A Note About Backpack Safety

A Note About Backpack Safety
Posted on 11/10/2014

A note from the occupational and physical therapists regarding backpack safety:

As physical and occupational therapists, we emphasize the development of core strength for endurance as well as the foundation for development of fine and gross motor skills needed to participate in the school curriculum. The “core muscles” include abdominal and back muscles – these are the muscles needed to keep your body upright and are critical to keeping a “healthy back” for life. They maintain posture, provide support, prevent injury, help with balance and allow for efficient movement. With the beginning of the school year, we’d like to remind everyone of the potential for injury / strain of these muscles due to carrying backpacks that are too heavy, packed improperly, or worn improperly.

Here are some tips to keep in mind to ensure that your child avoids injury / potential health risks:

  • It is recommended that a loaded backpack should never weight more than 10% of the student’s total body weight (for a student weighing 100 pounds, this means that the backpack should weigh no more than 10 pounds).
  • The height of the backpack should extend from approximately 2 inches below the shoulder blades to waist level or slightly above the waist.
  • It is recommended that individuals always wear the backpack on both shoulders so the weight is evenly distributed. Wearing a pack slung over one shoulder can cause a child to lean to one side, curving the spine and causing pain or discomfort.
  • Load the heaviest items closest to the child’s back (the back of the pack).
  • Make sure that the items in the backpack are checked regularly to determine if they are necessary for that day’s activities.
  • If the backpack is too heavy or tightly packed, your child can hand carry a book or other item outside the pack.
  • If the backpack is too heavy on a regular basis, consider using a book bag on wheels.
  • Select a pack with well-padded shoulder straps. Shoulders and necks have many blood vessels and nerves that can cause pain and tingling in the neck, arms, and hands when too much pressure is applied.
  • The shoulder straps should be adjusted so that the pack fits snugly on the child’s back.
  • The bottom of the pack should rest in the curve of the lower back. It should never rest more than four inches below the child’s waistline.
  • School backpacks come in different sizes for different ages. Choose the right size pack for your child as well as one with enough room for necessary school items.

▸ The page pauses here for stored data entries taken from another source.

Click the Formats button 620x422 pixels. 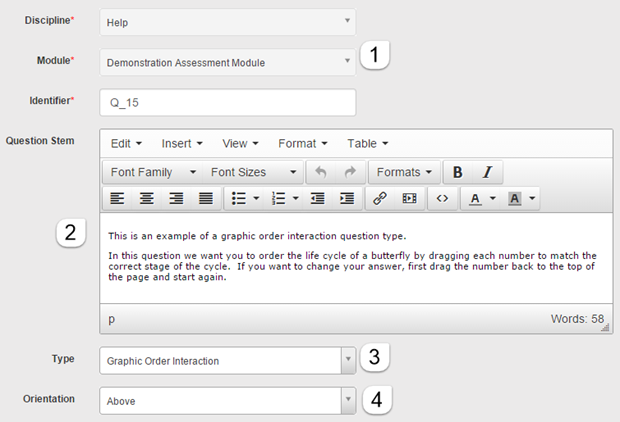pos(405,172)
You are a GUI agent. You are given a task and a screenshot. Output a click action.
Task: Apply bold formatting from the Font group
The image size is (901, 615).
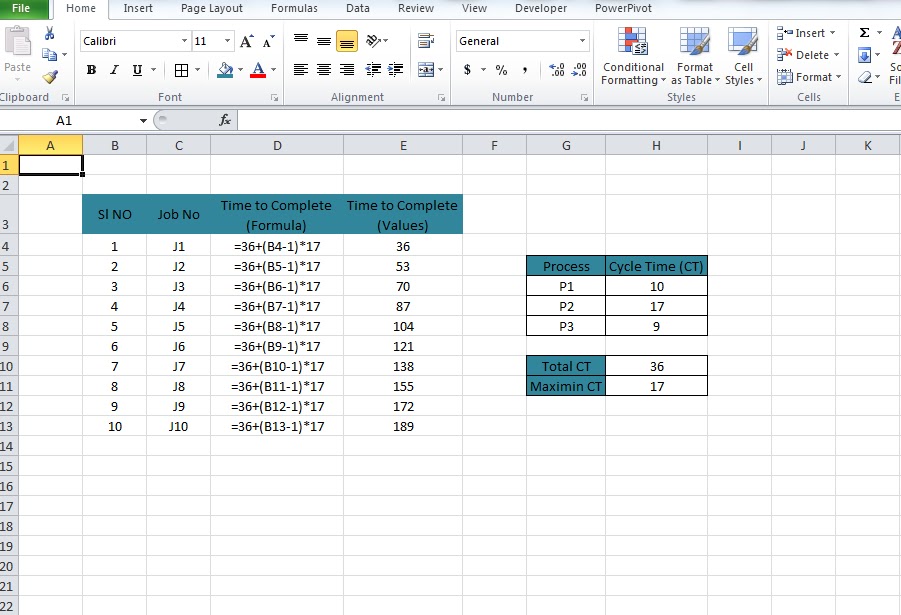click(x=90, y=70)
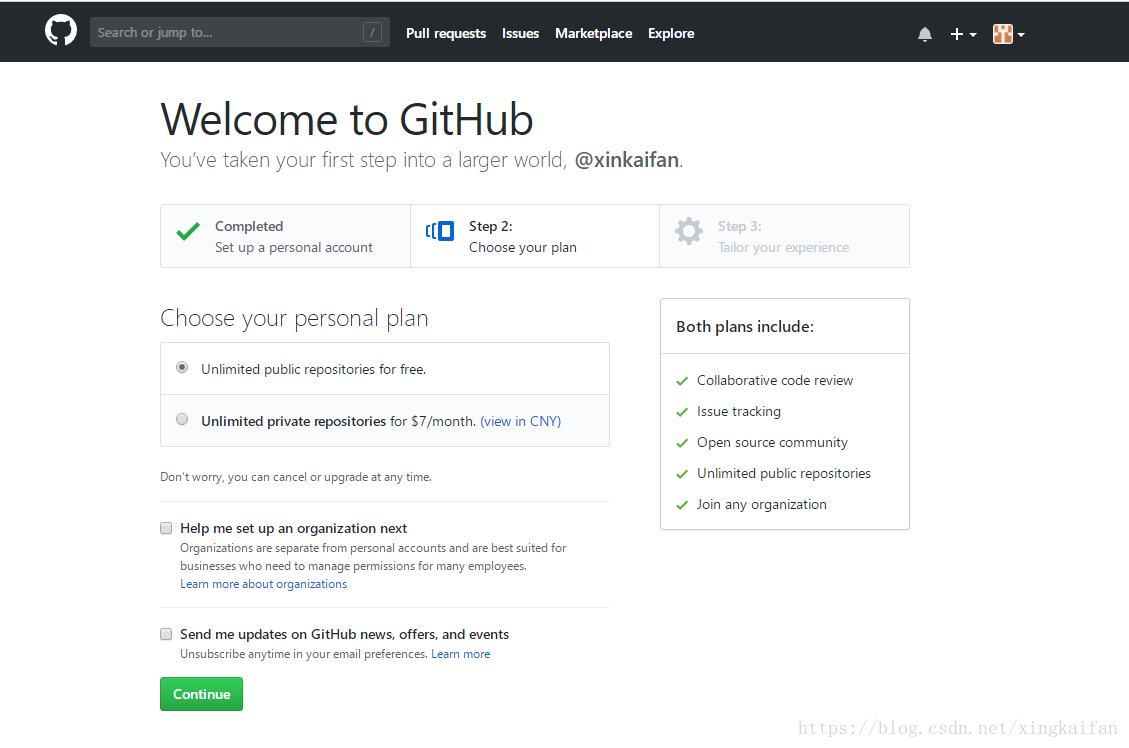Check Send me updates on GitHub news
The height and width of the screenshot is (748, 1129).
pyautogui.click(x=165, y=633)

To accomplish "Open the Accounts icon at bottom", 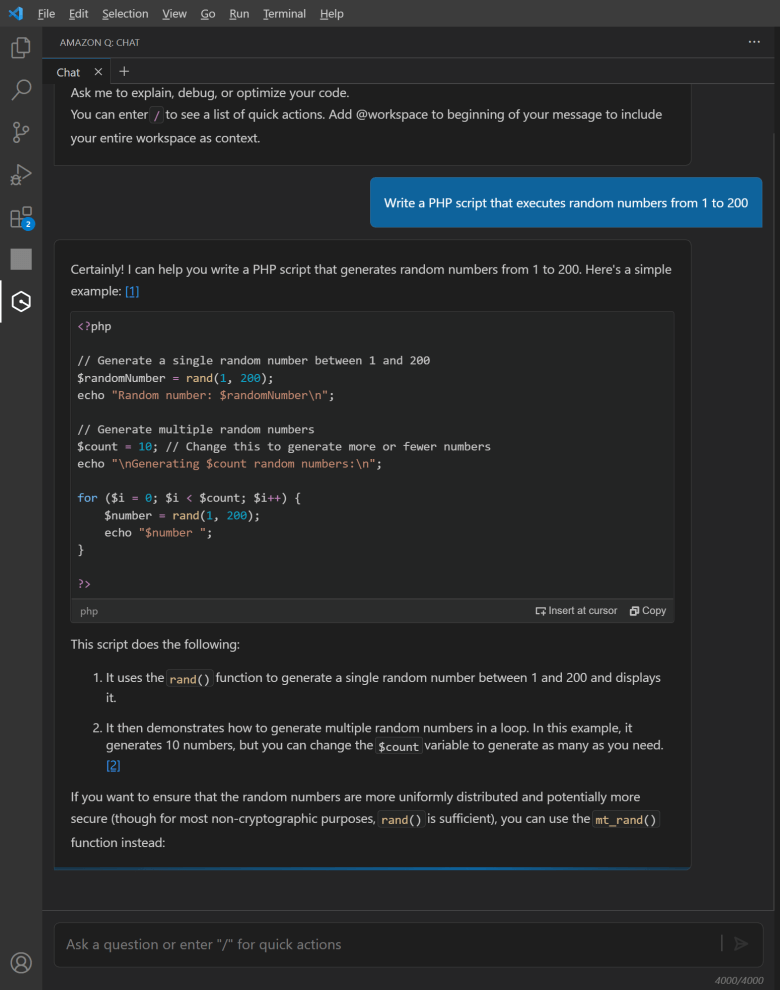I will (21, 962).
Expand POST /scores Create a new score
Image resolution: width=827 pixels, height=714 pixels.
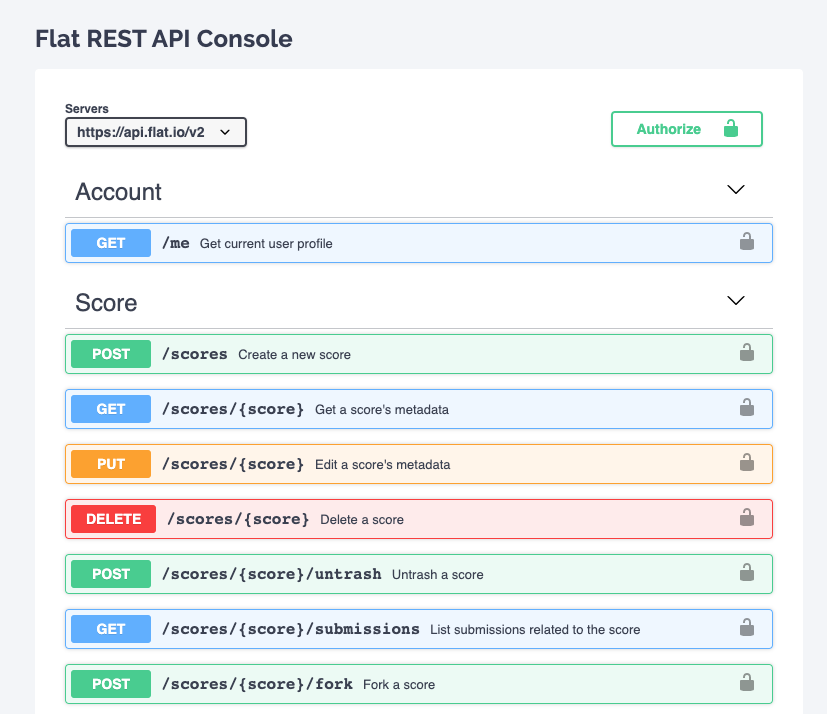click(x=419, y=354)
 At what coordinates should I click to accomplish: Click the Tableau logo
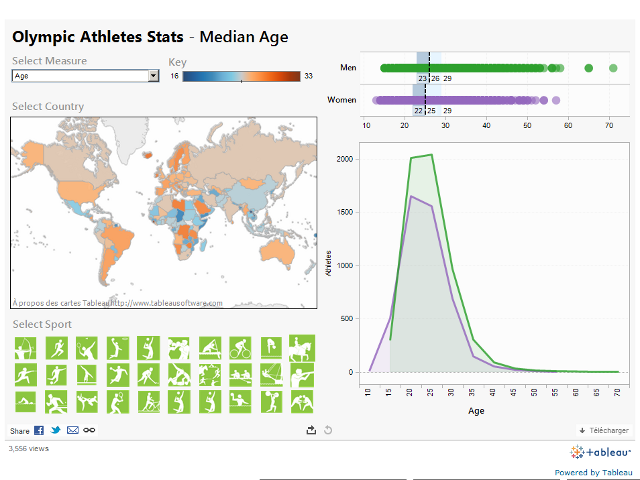coord(600,452)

Suggested Exercises to Develop “Backpack Strength”

  1. Arm Circles – hold your arms out to the side, straight and at shoulder height. Keeping your arms straight, make small circles with them – be sure to go in both directions – 10-15 times
  2. Egg rocks: Sit on the mat/floor with your knees bent and your arms around your knees (hugging your knees). “Rock”/roll your body backwards down to the mat and then right back up to sitting position in one motion – Repeat 10-15 times
  3. BackpacksBridges: Lay on your back with your knees bent and your feet flat on the floor. Lift your hips up off the floor so your body is straight. Hold for 10 seconds – make it harder by lifting 1 leg. 
  4. BackpackSuperkid: Lie on your stomach and have your arms straight over your head. Lift your arms, legs and chest head up to “fly like superkid”. Hold this position as long as possible. 

We hope these tips are helpful! Margie Carlman, Physical Therapist, Cathie Marqusee, Occupational Therapist, Christine Parks, Occupational Therapist.